**WORK TO BE COMPLETED:**
Up to and including the line with "Given: Select the Fichajes tab", restate the records below word for word, beginning with their first line.

**SUPPLIED MATERIAL:**
* * *

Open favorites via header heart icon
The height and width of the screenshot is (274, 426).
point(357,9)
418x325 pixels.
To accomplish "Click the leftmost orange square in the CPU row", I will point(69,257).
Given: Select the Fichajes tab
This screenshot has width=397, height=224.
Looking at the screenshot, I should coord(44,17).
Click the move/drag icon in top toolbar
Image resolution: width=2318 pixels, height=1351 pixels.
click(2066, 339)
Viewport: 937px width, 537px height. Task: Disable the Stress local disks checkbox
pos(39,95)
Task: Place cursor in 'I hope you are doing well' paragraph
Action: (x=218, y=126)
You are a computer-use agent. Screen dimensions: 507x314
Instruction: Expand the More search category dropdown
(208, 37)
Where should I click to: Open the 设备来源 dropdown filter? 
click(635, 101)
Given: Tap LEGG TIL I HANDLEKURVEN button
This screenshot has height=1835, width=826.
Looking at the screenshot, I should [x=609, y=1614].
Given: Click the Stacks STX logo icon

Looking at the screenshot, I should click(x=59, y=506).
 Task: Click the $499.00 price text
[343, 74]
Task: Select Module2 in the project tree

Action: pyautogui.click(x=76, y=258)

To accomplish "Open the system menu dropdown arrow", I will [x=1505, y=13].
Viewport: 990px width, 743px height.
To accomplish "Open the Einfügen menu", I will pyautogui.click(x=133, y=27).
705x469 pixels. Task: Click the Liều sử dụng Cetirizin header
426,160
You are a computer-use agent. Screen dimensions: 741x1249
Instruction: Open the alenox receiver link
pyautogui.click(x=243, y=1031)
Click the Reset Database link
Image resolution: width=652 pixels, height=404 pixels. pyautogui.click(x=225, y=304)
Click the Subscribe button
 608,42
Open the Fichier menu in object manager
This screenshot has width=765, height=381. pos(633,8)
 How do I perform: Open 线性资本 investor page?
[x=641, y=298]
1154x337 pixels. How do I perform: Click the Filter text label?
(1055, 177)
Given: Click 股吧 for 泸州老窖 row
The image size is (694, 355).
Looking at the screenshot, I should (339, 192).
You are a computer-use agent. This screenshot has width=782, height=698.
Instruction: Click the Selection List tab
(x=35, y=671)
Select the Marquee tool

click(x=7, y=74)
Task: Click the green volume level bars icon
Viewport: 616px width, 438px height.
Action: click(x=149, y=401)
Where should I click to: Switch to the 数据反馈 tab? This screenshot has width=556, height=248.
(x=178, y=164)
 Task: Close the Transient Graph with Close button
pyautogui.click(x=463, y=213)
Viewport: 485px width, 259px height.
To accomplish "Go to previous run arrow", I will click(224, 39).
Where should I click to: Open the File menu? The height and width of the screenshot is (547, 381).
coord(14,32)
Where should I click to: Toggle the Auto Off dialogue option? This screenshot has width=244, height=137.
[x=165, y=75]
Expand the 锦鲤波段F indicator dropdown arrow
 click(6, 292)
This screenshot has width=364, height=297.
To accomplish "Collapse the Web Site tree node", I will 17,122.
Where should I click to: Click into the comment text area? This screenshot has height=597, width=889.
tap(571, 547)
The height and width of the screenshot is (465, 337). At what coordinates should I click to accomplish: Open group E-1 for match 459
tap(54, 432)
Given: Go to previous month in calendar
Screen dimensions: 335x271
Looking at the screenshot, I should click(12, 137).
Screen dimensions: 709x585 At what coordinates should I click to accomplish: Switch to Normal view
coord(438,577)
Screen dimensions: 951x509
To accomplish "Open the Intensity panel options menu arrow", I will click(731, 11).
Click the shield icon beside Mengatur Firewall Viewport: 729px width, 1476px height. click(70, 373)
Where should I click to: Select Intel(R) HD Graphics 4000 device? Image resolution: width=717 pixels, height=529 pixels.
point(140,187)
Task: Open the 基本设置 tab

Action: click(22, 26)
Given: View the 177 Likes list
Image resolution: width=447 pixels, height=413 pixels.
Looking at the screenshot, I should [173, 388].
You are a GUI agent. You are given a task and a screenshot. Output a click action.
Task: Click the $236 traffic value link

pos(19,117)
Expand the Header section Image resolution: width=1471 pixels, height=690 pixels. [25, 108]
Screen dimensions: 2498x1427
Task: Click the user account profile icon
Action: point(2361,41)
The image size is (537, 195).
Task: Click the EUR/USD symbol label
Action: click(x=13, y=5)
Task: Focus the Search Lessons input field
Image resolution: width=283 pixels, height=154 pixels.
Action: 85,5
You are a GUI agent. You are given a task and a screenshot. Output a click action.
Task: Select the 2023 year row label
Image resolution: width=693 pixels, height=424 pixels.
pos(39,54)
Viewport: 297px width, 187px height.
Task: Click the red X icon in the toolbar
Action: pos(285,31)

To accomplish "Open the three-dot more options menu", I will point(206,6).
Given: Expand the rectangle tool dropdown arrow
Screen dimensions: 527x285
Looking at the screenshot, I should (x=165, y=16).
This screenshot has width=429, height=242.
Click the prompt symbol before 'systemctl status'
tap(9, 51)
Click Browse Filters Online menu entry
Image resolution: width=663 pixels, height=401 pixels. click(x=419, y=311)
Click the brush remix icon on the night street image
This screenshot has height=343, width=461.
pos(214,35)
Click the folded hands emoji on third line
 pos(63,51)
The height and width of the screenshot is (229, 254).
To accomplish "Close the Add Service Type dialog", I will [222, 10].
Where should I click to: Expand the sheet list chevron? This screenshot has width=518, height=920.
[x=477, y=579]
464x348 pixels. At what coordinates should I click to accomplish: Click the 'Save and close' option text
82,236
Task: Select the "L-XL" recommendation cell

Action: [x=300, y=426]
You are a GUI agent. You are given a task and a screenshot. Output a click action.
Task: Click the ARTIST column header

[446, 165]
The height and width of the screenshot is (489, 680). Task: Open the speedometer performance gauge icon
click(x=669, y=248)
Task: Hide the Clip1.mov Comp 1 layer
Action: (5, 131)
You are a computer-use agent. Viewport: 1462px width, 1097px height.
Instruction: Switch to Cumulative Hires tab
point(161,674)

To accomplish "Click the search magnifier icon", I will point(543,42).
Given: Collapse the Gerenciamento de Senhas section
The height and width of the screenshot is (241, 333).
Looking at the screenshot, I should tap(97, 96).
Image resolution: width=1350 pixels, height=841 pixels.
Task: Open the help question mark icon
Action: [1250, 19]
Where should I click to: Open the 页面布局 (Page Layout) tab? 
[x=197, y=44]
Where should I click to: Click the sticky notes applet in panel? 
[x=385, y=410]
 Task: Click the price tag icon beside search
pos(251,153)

* * *

**YOUR RESPONSE:**
Open favorites via header heart icon
The height and width of the screenshot is (274, 426).
point(357,9)
418x325 pixels.
To accomplish "Click the leftmost orange square in the CPU row", I will point(69,257).
Given: Select the Fichajes tab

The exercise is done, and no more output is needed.